Contemporary art from India enjoyed a spillover of this success. The immature market was unable to contain the euphoria. Prices spiralled out of control. And between 2005 and 2006, the canvas got vulgar: some investors and gallerists even colluded to place false bids. In all of this, the art being produced became secondary—almost assembly line. Perhaps, the best illustration of all that was wrong were the art funds that came up, the most notorious of them being Neville Tuli’s Rs100 crore Osian’s Art Fund and Ajay Seth’s Copal Art Fund that aspired to touch the Rs1,000 crore mark.
This frenzy was very much in tandem with the money-minded upswing in other parts of the world, although on a far different scale. While Indian art was making its million-dollar debut, British artist Damien Hirst was tagging his diamond-studded skull, For the Love of God, at $100 million.
On the upside, the boom spurred ambition. Subodh Gupta became the first Indian artist to have his name recognized across the globe, even participating in prestigious charity events such as Bono’s RED Campaign. This wasn’t a flash in the pan. In the past few years, there hasn’t been a Biennale that hasn’t featured him—from Art Basel to the Venice Biennale, and other fairs in London, Paris, Zurich, Brisbane and Seoul.
Other artists such as Atul Dodiya, Jitish Kallat and T.V. Santosh acquired an artistic vocabulary that internationalized their collector base. Their art was getting bigger too, forcing galleries to step up curatorial practices and ramp up their spaces. Gallery Chemould in Mumbai, one of the country’s oldest showcases for contemporary Indian art, moved to a larger space in 2007. Several new galleries—Project 88 and Chatterjee and Lal in Mumbai, Galleryske in Bangalore—were founded. New magazines of art news and criticism such as Art India and Art & Deal flourished. Jawaharlal Nehru University in New Delhi instituted art history graduate courses that are producing a new generation of museologists and art critics. India even got its first international scale art fair, the India Art Summit, in 2008.
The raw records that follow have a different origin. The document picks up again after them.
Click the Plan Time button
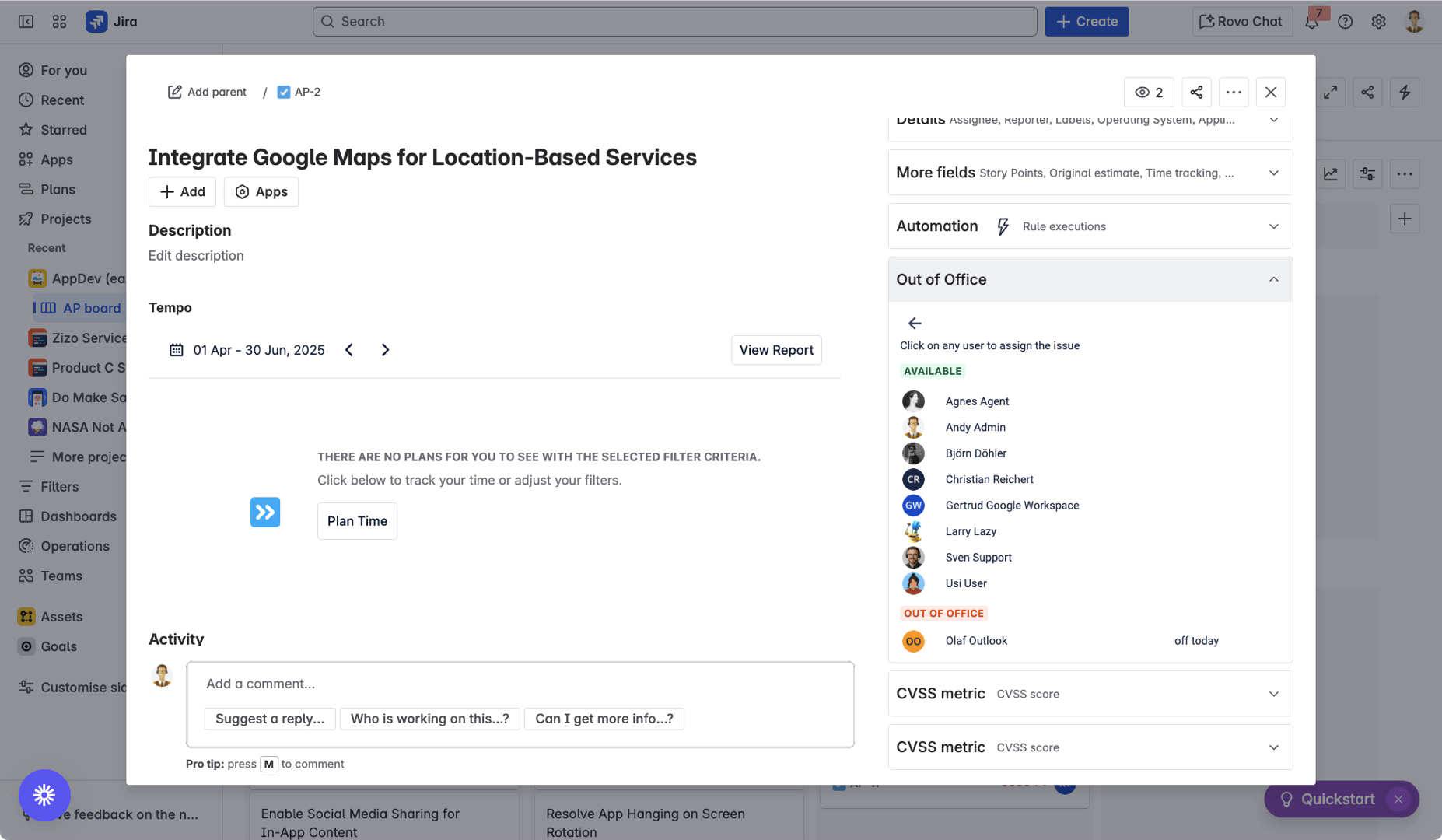The image size is (1442, 840). pos(357,521)
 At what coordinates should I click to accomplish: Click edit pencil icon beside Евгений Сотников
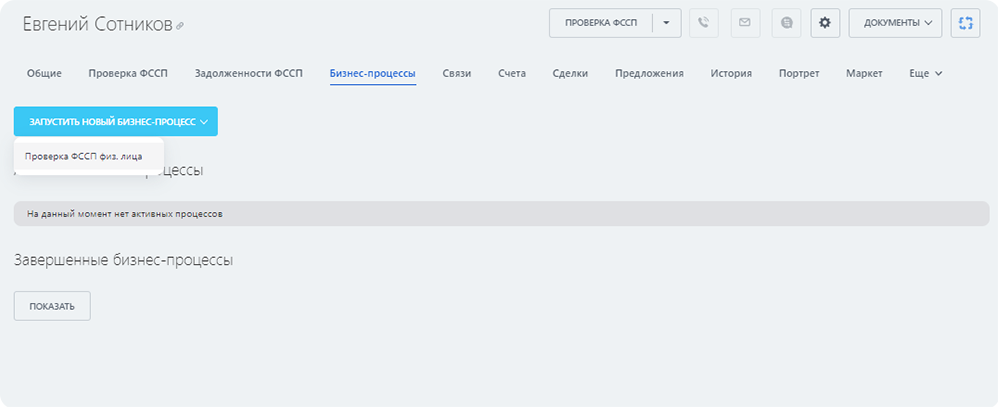coord(180,25)
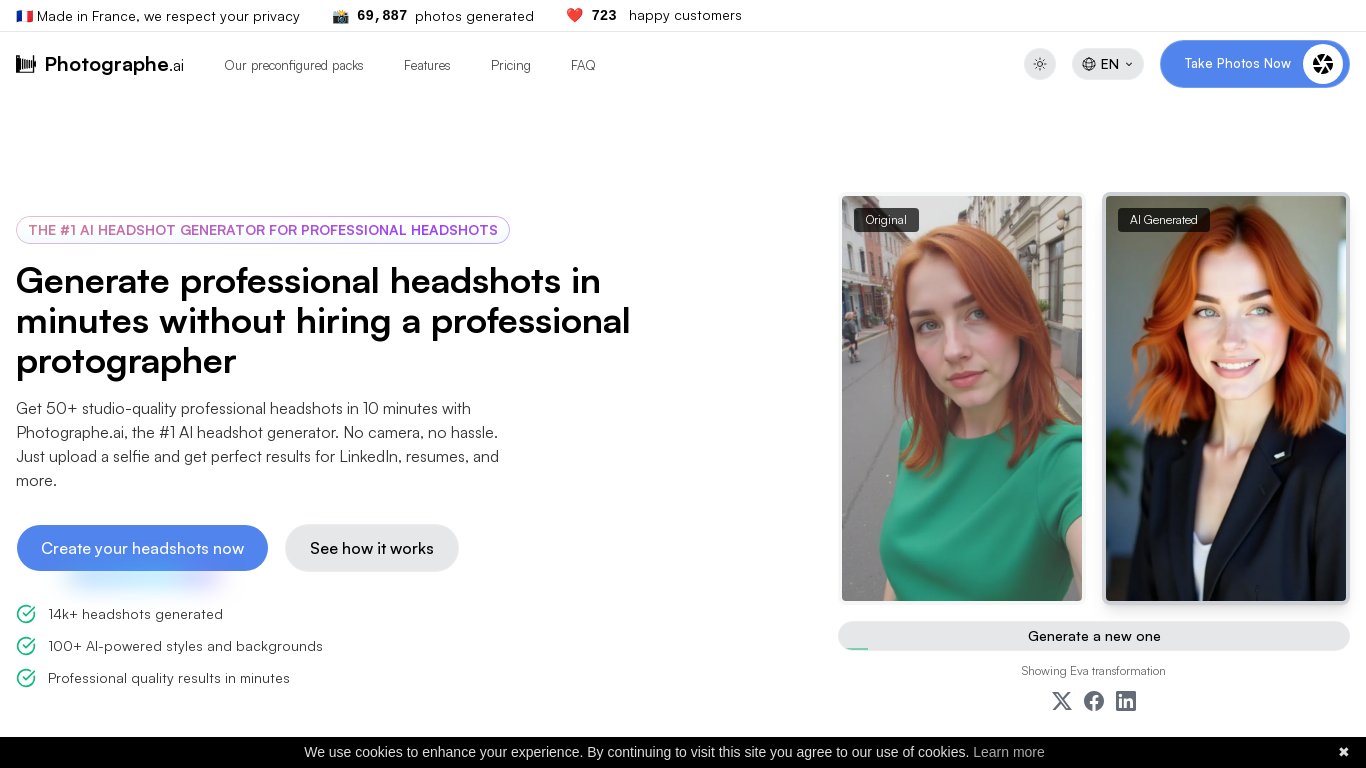Click the LinkedIn share icon
This screenshot has height=768, width=1366.
point(1126,701)
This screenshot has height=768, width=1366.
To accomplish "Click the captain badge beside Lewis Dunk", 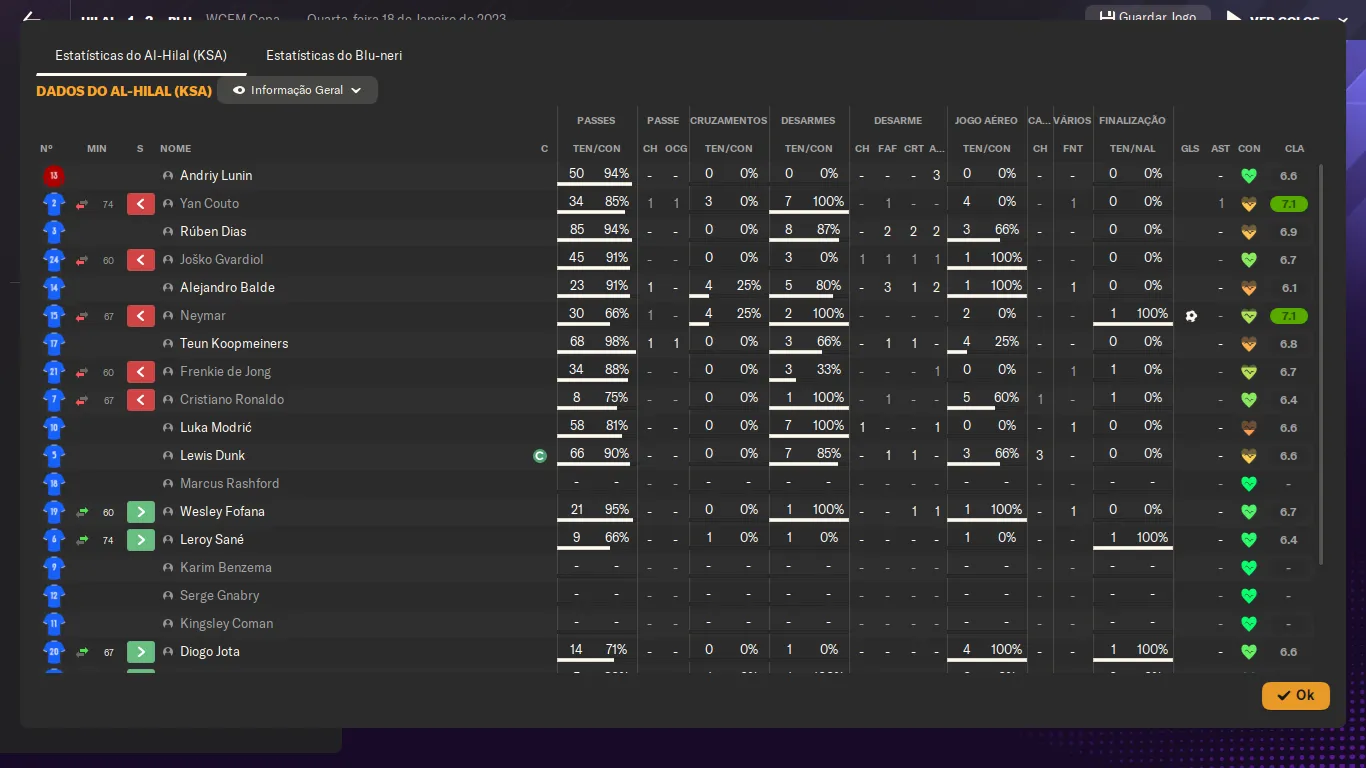I will pos(540,456).
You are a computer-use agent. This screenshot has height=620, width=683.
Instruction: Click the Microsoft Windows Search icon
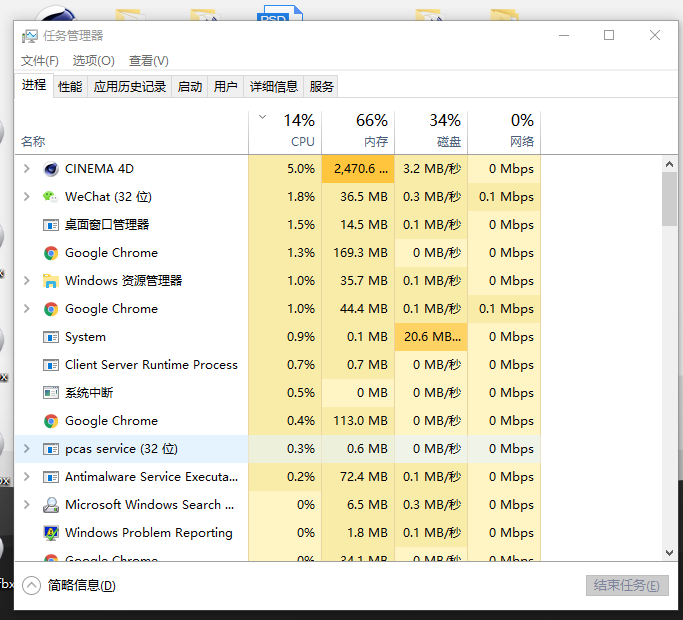pos(51,505)
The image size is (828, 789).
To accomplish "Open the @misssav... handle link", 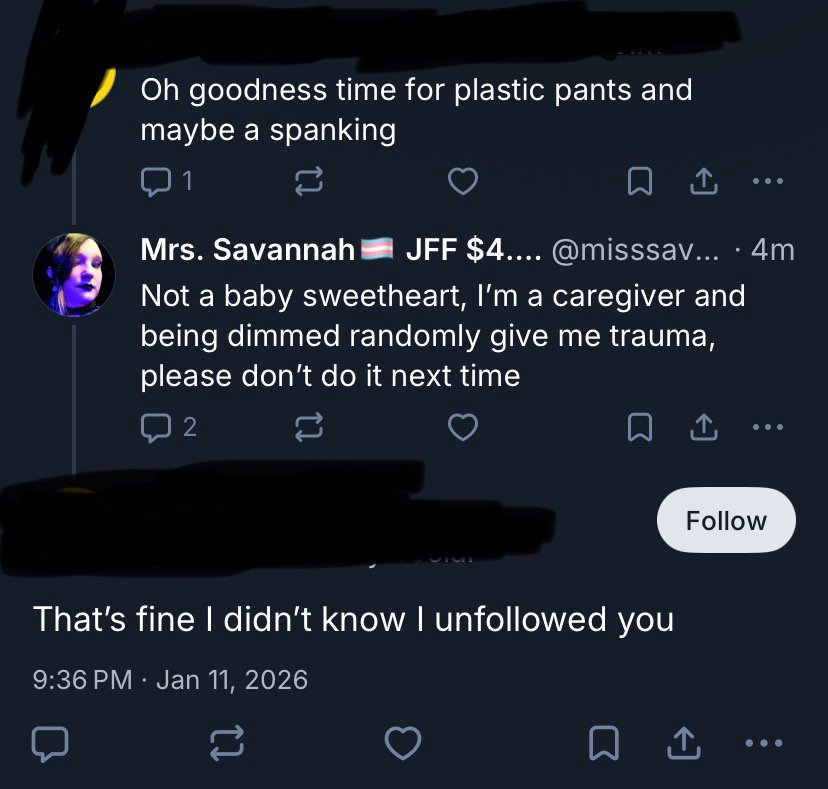I will pyautogui.click(x=638, y=250).
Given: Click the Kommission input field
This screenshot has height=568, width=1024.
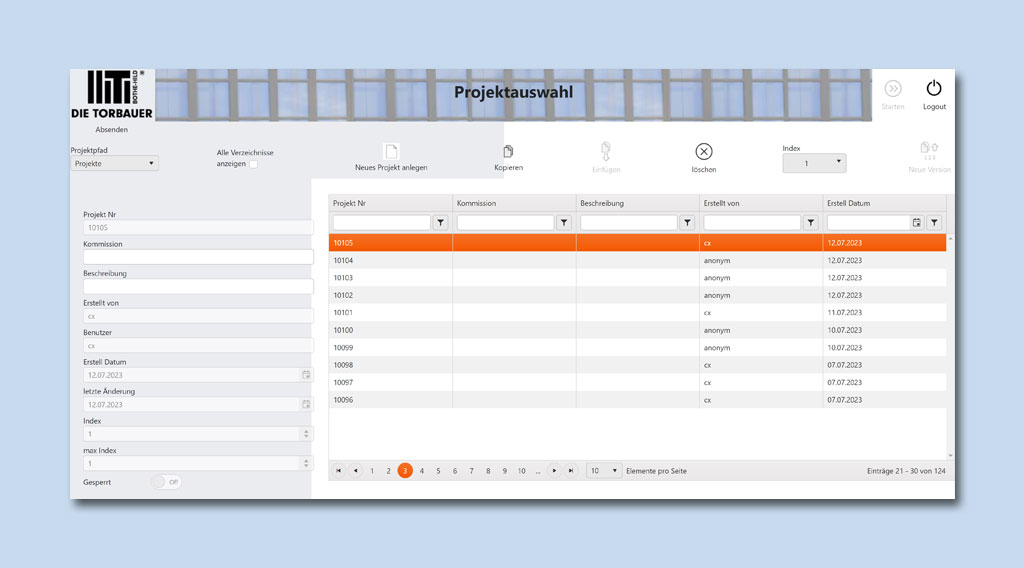Looking at the screenshot, I should tap(198, 257).
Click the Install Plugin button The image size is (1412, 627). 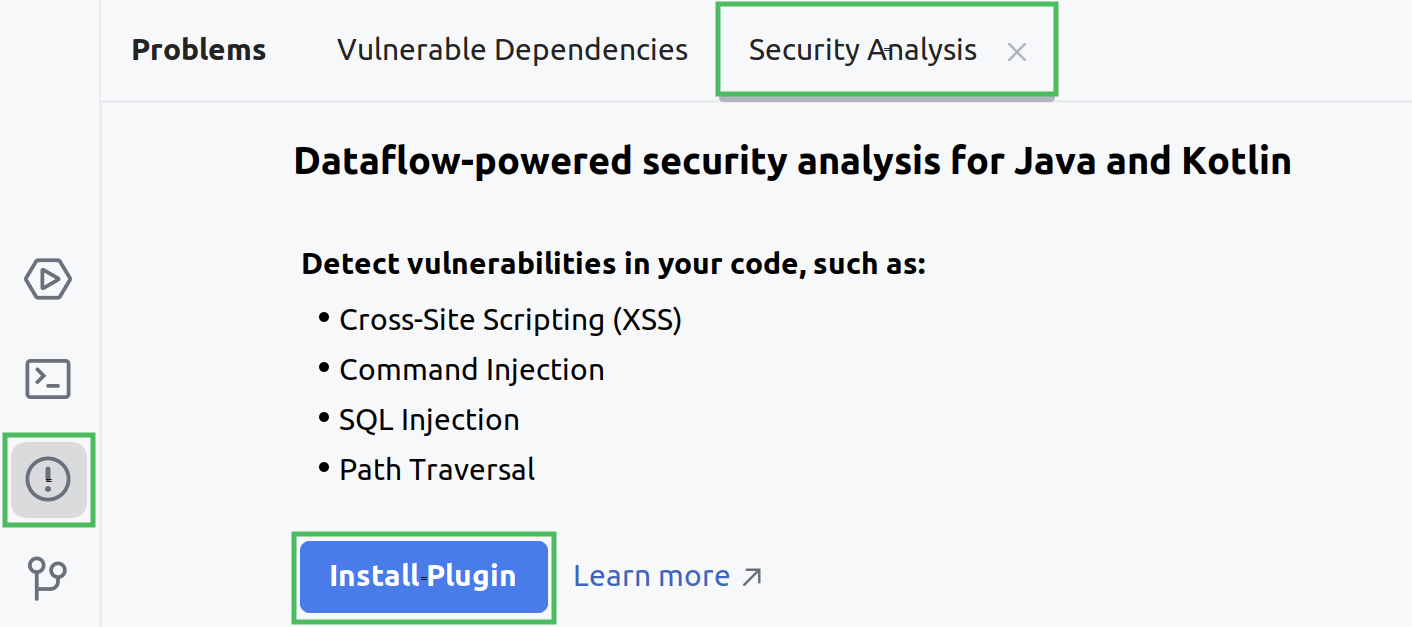(x=423, y=576)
There was one factor in particular that orchestrated the upswing. This was not an auction house or an artist, but an art gallery—the Bodhi Art Gallery. Founded in 2006 in Mumbai by Amit Judge, a dynamic entrepreneur who set up, among other businesses, the coffee chain Barista, it transformed the rules of the game. At its peak, Bodhi had centres in New Delhi, Singapore, New York and Berlin. The artists whom Bodhi represented with style and panache across the world, loved the gallery. If art critic Girish Shahane calls Bodhi the most prominent emblem of the art market’s dizzying climb, it is also the emblem of its free fall. When the global recession hit the Indian art market in early 2009, all of Bodhi’s international outfits were forced to shut shop. Prices of some of their feted artists came down by 50-70%.
At the peak of the meltdown in March 2009, the aggregate of sales of the three auction houses for Indian art (Christie’s, Sotheby’s and Saffronart) was under $5 million. In the summer of 2008, this figure had been $21.4 million.
But pundits saw virtue in this debacle. When the bubble burst, it sifted the collectors from the speculators. The art world brought back that crucial connect between artistic achievements and prices that had gone haywire during the boom.
After the recalibrations that followed, Indian art is once again poised for glory. This time, however, all parties concerned will be cautious. The first “green shoots”, according to a report by London-based art market research firm ArtTactic, were seen last March.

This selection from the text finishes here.